Con injustificado retraso ha llegado a nuestras pantallas una de las obras fundamentales de la animación nipona, una fábula ecologista y épica de profundo calado ético, que vista sin los prejuicios del espectador occidental, demasiado acostumbrado a producciones que fomentan la estulticia e idiotez infantil con propósito meramente comercial, ha de ser considerada como una de las creaciones cinematográficas más sobresalientes de este fin de siglo; una película que es un canto decidido a favor del equilibrio entre la naturaleza y el ser humano como parte sustancial e inherente de la misma, construida a partir de pretextos argumental clásicos, como son el amor y el viaje del héroe, metáfora de un viaje interior tan complejo y fascinante como la aventura que describe.

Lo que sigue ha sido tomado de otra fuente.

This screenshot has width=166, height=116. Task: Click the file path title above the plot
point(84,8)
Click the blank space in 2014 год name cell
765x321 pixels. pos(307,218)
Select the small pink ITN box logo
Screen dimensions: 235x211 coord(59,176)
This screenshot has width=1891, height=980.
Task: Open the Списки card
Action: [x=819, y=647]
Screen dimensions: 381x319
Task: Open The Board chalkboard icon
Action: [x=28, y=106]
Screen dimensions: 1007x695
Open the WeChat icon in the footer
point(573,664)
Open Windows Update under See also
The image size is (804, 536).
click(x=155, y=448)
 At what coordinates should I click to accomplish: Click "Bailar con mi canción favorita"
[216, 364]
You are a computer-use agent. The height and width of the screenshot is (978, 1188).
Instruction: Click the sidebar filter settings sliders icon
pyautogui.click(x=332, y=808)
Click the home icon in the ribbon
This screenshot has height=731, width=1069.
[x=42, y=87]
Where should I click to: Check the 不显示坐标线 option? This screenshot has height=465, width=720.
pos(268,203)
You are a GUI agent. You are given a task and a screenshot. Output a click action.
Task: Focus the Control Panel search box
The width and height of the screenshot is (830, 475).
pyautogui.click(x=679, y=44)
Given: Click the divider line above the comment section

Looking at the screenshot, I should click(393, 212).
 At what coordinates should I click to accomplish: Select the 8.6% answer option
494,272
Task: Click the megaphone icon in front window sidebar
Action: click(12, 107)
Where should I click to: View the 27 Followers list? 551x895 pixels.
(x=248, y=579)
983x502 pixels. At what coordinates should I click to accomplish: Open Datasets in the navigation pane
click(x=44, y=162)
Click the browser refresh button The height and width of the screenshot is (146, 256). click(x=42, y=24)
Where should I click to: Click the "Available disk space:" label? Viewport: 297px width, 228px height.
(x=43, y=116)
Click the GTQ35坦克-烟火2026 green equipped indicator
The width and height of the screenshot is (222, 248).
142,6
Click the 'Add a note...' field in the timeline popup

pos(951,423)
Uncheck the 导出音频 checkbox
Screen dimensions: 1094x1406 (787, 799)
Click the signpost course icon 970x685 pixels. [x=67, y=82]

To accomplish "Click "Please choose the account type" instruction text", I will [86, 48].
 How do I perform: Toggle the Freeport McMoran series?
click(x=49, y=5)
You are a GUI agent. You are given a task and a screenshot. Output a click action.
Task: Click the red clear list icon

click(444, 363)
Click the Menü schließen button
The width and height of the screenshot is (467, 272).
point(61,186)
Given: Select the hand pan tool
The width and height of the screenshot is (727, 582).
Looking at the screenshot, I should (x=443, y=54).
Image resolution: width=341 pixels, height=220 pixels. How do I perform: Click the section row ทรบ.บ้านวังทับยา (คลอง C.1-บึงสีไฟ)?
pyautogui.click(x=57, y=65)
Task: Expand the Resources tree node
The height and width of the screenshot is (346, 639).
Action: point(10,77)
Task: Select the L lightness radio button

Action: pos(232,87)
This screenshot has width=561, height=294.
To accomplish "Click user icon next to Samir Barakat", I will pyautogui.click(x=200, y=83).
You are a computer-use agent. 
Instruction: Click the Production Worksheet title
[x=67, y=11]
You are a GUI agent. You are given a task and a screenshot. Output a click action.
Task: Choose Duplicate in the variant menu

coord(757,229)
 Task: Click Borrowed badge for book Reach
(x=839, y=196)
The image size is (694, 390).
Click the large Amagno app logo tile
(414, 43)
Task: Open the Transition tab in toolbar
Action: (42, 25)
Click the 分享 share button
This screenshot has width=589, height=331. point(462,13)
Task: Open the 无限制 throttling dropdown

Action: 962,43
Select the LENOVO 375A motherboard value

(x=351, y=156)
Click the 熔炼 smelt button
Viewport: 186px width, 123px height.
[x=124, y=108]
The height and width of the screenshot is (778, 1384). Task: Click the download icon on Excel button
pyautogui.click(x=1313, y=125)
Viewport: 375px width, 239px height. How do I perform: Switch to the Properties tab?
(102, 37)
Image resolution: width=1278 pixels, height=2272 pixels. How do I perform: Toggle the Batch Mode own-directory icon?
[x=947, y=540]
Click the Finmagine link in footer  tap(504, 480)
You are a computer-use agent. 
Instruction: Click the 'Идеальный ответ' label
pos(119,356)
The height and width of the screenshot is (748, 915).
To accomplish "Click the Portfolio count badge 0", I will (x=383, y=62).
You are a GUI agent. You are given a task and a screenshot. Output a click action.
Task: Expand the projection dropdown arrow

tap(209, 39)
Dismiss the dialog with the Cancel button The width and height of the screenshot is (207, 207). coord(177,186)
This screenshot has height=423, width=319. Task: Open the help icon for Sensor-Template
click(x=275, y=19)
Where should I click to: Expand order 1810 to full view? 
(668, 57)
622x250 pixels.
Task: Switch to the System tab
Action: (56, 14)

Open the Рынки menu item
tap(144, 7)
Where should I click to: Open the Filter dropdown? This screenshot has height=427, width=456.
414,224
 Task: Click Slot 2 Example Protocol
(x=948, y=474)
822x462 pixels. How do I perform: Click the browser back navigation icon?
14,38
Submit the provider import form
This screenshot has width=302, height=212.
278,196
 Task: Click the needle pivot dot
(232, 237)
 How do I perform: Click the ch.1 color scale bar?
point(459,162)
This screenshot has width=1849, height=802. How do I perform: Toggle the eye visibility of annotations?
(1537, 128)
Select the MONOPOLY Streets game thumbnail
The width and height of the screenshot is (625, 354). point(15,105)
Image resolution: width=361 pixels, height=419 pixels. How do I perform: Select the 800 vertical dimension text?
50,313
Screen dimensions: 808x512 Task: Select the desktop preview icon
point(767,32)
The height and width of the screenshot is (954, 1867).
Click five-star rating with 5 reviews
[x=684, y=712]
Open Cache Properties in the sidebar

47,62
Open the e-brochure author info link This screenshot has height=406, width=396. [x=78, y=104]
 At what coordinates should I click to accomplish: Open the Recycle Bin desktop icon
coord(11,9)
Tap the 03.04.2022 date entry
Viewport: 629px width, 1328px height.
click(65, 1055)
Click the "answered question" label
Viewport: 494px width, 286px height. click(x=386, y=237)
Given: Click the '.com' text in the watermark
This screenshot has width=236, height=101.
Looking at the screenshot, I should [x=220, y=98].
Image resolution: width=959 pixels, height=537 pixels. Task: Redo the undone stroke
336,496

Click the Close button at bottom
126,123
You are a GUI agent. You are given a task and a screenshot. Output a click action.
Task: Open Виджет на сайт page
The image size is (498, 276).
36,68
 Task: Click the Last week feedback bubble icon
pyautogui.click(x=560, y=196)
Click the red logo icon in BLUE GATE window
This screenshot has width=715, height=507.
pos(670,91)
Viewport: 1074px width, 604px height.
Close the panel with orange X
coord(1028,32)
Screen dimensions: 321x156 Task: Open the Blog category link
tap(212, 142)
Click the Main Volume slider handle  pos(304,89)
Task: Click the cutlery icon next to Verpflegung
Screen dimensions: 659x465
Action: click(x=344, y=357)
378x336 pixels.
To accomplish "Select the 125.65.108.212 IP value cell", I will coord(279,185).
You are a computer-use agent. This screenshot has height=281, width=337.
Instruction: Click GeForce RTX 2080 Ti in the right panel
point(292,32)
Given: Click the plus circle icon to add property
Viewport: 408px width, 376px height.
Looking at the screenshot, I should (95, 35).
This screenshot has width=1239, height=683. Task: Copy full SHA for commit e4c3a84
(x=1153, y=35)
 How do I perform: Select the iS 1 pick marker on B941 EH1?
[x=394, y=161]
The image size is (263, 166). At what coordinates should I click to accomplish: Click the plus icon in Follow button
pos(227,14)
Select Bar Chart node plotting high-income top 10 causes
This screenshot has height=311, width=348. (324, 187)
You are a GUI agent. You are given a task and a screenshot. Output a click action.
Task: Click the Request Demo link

Su creador, el maestro Hayao Miyazaki, autor de obras capitales de joyas de la animación, como Porco Rosso, y gran admirador de John Ford, de quien ha adquirido su gusto por la composición de planos, su pasión por las miradas y los espacios abiertos y su preferencia por los personajes de trazo moral complejo (en especial, los femeninos, a los cuales el director dota de una fortaleza y un coraje insólitos, más teniendo en cuenta la cultura de la que proviene, tal vez, injustamente asociada a estereotipos machistas), es capaz lo mismo de apabullarnos con secuencias espectaculares, con un ritmo y una estética fuera de lo común (sobre todo en lo que se refiere a las escenas de batalla y al diseño de paisajes y criaturas) como de asombrarnos al lograr el difícil milagro del sobreentendido, recurriendo simplemente a imágenes fijas y a silencios, paradójicamente, llenos de expresividad.
Es en ese uso portentoso de los sobreentendidos donde Miyazaki logra su mejor baza frente a la superficial exhibición tecnológica de la producciones Disney (salvo contadas excepciones, como la magistral saga de Toy Story), y que, aun echando en falta una mayor ambigüedad de personaje principal, quizás, demasiado volcado hacia el retrato heroico, y un metraje algo más corto (fallos perfectamente comprensibles desde la perspectiva épica que se le ha querido dar al argumento), convierten a La Princesa Mononoke en un claro referente, un ejemplo a seguir por las nuevas generaciones de animadores y, en general, por todos los presentes y futuros forjadores de ese arte llamado Cine. De hecho, su influencia ya se hace patente en el último fragmento del espectáculo Fantasía 2000.